** Exercise goal **
Give back, word for word, the line that contains "The width and height of the screenshot is (1300, 800)." and every line that follows it in the data below.

** Stored dataset items **
____

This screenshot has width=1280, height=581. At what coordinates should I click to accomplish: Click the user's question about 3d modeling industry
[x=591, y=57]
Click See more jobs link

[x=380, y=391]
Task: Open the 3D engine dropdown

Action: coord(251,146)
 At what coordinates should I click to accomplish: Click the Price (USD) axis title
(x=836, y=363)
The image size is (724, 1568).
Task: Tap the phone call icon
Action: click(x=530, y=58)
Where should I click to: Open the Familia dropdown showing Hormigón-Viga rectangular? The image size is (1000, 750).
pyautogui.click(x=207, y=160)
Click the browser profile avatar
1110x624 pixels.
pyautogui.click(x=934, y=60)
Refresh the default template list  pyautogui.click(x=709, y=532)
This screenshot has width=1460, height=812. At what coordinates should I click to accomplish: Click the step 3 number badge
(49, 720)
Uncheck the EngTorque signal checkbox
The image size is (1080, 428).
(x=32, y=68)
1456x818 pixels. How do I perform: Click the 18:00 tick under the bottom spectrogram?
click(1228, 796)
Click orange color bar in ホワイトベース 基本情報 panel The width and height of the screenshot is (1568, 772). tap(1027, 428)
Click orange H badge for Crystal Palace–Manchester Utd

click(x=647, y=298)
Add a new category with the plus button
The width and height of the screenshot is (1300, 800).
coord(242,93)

____

** The answer **
The width and height of the screenshot is (1300, 800).
coord(242,93)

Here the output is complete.